Love for a fast-paced work environment is a must, as our team has high turnover. MUST be willing to sign an all-inclusive nondisclosure agreement.
QUALIFICATIONS
- Previous on-air experience from Fox News, OAN, or Newsmax
- Blondes strongly preferred, an “Ivanka-esque” look will be given preferential treatment
- Breasts (inquire about our new-hire bonus of free implants)
- Team player and a clean criminal record (you may be expected to claim guilt for a couple crimes and/or obstruct justice, you know, for the team)

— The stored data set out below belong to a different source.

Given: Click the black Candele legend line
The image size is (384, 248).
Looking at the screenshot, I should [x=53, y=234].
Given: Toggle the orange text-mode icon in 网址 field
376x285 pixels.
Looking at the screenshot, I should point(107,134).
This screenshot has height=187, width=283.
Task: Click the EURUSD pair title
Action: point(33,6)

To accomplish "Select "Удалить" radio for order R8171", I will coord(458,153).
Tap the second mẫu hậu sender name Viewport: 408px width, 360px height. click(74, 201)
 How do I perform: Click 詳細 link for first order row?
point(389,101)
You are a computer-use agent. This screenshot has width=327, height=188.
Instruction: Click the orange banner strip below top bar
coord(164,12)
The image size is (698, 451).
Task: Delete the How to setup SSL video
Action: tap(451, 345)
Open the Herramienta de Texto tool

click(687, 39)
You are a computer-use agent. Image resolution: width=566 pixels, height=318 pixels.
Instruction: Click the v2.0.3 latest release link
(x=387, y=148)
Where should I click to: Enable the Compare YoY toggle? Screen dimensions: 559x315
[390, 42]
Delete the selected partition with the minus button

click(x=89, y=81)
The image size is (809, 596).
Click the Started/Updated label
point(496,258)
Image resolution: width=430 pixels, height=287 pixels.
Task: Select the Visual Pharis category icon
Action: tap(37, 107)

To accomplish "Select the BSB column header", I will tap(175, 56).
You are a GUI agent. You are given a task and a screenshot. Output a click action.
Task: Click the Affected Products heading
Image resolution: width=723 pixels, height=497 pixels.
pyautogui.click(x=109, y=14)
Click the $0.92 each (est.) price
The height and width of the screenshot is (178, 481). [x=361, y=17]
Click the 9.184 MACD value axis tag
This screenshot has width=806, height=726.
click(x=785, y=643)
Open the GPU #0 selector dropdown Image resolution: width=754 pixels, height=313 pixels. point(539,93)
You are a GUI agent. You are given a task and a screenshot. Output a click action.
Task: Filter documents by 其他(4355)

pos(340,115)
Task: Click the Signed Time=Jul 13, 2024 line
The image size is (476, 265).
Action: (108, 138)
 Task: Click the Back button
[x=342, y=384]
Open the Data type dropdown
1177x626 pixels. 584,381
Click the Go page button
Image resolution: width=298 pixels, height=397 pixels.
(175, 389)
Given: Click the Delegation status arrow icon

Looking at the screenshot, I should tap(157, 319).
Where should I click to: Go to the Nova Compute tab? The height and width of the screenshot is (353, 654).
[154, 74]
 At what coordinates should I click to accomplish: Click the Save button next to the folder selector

- Wide knowledge of fast food menus from KFC and McDonalds
- Must have a good memory because we are a paperless office so there’s no paper trail or physical records of anything we do or say
- Some plumbing experience is a plus, particularly unclogging toilets!
RESPONSIBILITIES
- Fetch FPOTUS a can of Diet Coke every 37 minutes
- Flush all memos and handwritten notes from FPOTUS
- Clean ketchup off walls and sweep up broken plate shards
- Schedule and facilitate calls for FPOTUS with various prosecutors in several federal jurisdictions and state governments, as well as conduct follow-up calls yourself clarifying that FPOTUS’s statements were neither threats nor attempted witness tampering
- Be proactive and a self-starter at claiming “executive privilege” and “attorney-client privilege”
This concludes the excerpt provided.